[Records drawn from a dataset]
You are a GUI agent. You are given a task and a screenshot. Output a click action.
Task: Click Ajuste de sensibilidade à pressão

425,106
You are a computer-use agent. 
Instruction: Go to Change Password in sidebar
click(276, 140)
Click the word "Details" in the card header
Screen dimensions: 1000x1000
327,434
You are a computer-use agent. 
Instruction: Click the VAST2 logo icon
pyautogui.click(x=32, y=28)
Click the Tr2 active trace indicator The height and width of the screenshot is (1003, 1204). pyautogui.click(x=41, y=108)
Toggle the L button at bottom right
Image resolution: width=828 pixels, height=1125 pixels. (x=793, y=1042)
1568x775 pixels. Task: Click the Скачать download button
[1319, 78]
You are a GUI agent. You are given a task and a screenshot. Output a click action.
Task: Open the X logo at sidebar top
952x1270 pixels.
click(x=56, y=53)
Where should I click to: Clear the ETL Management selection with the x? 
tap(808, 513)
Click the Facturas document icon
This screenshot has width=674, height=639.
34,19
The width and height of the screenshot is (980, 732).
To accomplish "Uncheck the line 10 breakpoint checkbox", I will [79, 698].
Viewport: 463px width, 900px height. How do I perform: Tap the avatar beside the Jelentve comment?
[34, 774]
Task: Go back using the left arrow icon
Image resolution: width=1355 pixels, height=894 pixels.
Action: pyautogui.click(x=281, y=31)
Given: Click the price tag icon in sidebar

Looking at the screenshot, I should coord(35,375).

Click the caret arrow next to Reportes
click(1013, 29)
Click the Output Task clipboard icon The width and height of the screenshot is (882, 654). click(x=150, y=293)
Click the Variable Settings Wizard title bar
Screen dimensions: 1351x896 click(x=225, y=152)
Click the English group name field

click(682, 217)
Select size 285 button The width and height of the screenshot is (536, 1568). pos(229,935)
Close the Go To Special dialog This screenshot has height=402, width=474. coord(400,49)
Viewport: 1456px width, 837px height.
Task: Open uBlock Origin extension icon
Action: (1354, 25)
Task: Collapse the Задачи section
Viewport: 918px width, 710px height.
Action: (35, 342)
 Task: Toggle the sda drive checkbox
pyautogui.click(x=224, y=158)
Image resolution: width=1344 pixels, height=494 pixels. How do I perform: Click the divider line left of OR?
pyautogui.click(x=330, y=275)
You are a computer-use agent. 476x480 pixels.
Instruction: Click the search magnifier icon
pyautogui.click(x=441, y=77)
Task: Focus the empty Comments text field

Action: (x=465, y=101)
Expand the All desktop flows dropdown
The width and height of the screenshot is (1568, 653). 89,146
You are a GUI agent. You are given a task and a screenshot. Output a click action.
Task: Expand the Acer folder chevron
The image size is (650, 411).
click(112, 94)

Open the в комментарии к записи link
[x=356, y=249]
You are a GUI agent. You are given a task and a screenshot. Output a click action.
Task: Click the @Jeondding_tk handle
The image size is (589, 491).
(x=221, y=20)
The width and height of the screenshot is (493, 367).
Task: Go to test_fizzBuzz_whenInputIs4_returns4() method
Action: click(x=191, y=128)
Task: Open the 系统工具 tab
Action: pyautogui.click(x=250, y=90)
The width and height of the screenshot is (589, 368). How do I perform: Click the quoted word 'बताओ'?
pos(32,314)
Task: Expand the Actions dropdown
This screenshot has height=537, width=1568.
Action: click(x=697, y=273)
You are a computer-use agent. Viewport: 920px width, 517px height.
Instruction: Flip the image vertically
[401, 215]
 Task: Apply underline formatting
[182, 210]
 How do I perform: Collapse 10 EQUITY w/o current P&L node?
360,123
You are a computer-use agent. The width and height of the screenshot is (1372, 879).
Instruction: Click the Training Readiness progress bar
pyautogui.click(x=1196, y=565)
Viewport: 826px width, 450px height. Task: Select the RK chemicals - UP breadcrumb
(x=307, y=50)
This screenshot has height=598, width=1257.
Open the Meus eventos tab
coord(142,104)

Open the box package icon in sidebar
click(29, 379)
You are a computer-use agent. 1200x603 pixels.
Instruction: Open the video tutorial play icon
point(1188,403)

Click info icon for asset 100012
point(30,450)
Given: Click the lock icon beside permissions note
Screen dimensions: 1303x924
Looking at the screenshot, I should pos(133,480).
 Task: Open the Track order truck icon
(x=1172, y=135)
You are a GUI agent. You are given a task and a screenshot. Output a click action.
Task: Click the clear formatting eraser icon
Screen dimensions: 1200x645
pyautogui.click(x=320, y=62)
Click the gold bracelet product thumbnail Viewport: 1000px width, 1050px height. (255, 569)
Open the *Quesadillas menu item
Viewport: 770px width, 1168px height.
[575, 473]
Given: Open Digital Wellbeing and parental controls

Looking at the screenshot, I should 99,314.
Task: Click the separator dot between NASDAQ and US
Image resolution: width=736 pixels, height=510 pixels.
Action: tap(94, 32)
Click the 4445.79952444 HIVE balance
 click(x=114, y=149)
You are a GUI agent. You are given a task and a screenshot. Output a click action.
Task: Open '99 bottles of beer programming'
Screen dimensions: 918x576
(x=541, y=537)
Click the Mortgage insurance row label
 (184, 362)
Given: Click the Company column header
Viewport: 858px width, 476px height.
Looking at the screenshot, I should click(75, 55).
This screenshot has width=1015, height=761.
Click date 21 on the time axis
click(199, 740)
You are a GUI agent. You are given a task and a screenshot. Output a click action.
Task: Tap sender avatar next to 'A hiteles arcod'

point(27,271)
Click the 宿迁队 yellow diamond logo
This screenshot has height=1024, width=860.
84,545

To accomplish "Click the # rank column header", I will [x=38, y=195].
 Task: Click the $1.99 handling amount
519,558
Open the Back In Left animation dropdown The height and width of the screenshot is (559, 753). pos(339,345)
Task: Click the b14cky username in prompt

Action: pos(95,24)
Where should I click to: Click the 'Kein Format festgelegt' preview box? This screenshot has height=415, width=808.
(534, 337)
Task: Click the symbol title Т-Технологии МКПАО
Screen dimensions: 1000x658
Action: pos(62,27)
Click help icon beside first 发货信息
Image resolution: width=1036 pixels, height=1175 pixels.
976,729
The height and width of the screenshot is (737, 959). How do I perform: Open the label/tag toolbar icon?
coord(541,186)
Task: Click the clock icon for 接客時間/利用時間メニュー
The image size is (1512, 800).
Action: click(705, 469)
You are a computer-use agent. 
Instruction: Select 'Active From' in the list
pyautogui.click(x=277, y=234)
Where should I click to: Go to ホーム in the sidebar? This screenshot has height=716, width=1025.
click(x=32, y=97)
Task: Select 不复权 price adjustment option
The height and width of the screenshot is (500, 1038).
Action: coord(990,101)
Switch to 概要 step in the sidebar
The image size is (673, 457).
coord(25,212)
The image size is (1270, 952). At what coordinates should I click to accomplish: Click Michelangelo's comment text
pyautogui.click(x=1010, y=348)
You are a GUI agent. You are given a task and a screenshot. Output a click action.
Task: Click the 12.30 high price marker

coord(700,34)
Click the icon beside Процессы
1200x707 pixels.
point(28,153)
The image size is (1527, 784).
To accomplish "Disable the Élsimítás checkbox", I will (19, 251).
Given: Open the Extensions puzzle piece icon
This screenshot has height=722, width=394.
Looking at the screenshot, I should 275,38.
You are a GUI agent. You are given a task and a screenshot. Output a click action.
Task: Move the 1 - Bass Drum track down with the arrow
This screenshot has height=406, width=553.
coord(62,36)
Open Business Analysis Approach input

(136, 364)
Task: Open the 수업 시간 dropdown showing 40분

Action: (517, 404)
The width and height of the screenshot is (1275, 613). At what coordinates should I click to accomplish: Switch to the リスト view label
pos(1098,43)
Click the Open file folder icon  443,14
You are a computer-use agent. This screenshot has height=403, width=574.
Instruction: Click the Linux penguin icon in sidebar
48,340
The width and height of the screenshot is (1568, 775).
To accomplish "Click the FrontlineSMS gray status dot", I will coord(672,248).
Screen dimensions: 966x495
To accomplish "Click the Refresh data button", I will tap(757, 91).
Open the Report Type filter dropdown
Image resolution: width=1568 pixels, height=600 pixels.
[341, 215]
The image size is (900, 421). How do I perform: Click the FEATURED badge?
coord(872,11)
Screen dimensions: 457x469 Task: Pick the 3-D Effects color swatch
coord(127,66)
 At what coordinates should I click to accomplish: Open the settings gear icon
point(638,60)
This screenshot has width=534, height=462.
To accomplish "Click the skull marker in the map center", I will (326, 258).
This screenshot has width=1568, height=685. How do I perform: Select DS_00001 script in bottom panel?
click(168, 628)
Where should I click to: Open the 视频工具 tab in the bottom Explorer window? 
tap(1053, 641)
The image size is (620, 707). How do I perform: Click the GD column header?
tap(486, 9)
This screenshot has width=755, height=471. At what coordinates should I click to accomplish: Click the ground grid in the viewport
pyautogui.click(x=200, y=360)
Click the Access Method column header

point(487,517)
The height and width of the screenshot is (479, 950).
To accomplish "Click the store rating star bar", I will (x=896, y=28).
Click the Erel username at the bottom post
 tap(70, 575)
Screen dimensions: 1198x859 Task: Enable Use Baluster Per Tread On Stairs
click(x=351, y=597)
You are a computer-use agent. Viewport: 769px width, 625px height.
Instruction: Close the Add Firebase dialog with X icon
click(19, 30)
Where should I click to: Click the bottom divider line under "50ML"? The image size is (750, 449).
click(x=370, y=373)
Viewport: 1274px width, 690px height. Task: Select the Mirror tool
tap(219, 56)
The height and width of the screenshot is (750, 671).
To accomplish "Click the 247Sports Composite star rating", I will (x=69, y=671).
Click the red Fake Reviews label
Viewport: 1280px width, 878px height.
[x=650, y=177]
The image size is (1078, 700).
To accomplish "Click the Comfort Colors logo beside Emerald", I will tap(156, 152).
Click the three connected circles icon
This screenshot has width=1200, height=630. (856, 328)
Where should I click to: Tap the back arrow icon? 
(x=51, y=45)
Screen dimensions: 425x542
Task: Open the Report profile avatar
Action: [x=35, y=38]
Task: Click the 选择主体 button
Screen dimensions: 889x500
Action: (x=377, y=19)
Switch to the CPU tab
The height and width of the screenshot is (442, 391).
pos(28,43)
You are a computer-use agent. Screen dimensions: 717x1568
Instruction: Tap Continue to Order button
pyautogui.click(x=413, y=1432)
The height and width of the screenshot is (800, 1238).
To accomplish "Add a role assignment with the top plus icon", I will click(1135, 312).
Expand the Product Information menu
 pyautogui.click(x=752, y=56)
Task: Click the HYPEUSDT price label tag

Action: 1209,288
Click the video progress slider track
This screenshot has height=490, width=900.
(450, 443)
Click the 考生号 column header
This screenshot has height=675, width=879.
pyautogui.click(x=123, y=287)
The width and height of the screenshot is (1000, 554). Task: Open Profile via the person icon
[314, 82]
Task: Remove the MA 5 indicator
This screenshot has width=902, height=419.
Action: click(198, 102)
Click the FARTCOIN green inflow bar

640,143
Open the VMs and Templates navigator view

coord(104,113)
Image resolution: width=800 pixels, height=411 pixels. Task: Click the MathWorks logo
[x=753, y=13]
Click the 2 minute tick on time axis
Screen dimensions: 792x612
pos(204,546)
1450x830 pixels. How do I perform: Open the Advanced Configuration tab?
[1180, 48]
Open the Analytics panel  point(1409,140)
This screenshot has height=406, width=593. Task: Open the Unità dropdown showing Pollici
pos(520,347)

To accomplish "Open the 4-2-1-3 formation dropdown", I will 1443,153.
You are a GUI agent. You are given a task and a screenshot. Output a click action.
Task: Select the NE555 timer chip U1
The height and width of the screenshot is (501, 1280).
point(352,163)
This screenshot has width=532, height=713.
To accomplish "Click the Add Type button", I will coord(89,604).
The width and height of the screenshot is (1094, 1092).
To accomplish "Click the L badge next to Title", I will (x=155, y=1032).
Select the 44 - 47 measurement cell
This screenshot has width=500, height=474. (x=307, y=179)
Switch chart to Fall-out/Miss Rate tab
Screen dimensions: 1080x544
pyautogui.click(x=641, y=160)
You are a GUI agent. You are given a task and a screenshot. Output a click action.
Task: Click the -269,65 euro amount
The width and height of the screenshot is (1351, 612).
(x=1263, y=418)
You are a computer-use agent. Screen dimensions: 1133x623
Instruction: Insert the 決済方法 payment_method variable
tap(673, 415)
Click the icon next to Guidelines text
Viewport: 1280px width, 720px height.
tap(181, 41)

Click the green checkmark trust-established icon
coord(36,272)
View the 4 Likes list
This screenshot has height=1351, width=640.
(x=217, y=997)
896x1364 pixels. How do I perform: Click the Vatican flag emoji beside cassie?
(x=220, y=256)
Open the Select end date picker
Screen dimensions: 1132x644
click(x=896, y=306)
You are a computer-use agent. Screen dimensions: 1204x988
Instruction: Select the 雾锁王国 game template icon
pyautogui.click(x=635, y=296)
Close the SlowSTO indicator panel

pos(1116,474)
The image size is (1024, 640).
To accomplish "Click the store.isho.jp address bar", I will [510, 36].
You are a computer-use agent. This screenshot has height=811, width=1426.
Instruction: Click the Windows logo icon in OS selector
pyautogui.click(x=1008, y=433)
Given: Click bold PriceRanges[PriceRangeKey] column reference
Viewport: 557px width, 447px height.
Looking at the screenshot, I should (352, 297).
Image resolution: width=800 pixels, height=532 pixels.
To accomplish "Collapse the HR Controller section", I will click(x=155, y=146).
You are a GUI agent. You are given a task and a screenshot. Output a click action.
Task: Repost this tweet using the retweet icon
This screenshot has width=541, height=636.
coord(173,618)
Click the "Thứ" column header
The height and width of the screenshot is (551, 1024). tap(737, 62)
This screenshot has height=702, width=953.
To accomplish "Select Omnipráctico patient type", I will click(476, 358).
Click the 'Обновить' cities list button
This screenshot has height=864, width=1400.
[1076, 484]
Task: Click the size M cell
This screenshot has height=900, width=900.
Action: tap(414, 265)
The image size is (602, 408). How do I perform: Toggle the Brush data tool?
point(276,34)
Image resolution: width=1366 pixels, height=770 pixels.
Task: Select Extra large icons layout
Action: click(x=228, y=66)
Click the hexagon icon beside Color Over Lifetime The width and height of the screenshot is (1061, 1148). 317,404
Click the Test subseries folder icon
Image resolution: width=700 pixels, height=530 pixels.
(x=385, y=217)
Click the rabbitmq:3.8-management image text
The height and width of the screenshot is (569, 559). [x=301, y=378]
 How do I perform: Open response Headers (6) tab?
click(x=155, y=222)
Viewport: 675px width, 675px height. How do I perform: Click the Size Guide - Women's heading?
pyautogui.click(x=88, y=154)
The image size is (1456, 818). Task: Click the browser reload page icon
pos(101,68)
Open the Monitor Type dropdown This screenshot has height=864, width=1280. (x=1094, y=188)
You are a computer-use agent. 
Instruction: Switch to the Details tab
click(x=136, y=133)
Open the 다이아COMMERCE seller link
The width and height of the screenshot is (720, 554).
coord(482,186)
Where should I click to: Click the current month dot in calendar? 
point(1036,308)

TASK DIRECTIONS: Find "This screenshot has width=541, height=636." in the records. Copy its line and every line after it, exactly, through the last one.

WORKED SOLUTION:
This screenshot has width=541, height=636.
coord(173,618)
Click the "Thứ" column header
The height and width of the screenshot is (551, 1024). tap(737, 62)
This screenshot has height=702, width=953.
To accomplish "Select Omnipráctico patient type", I will click(476, 358).
Click the 'Обновить' cities list button
This screenshot has height=864, width=1400.
[1076, 484]
Task: Click the size M cell
This screenshot has height=900, width=900.
Action: tap(414, 265)
The image size is (602, 408). How do I perform: Toggle the Brush data tool?
point(276,34)
Image resolution: width=1366 pixels, height=770 pixels.
Task: Select Extra large icons layout
Action: click(x=228, y=66)
Click the hexagon icon beside Color Over Lifetime The width and height of the screenshot is (1061, 1148). 317,404
Click the Test subseries folder icon
Image resolution: width=700 pixels, height=530 pixels.
(x=385, y=217)
Click the rabbitmq:3.8-management image text
The height and width of the screenshot is (569, 559). [x=301, y=378]
 How do I perform: Open response Headers (6) tab?
click(x=155, y=222)
Viewport: 675px width, 675px height. How do I perform: Click the Size Guide - Women's heading?
pyautogui.click(x=88, y=154)
The image size is (1456, 818). Task: Click the browser reload page icon
pos(101,68)
Open the Monitor Type dropdown This screenshot has height=864, width=1280. (x=1094, y=188)
You are a computer-use agent. 
Instruction: Switch to the Details tab
click(x=136, y=133)
Open the 다이아COMMERCE seller link
The width and height of the screenshot is (720, 554).
coord(482,186)
Where should I click to: Click the current month dot in calendar? 
point(1036,308)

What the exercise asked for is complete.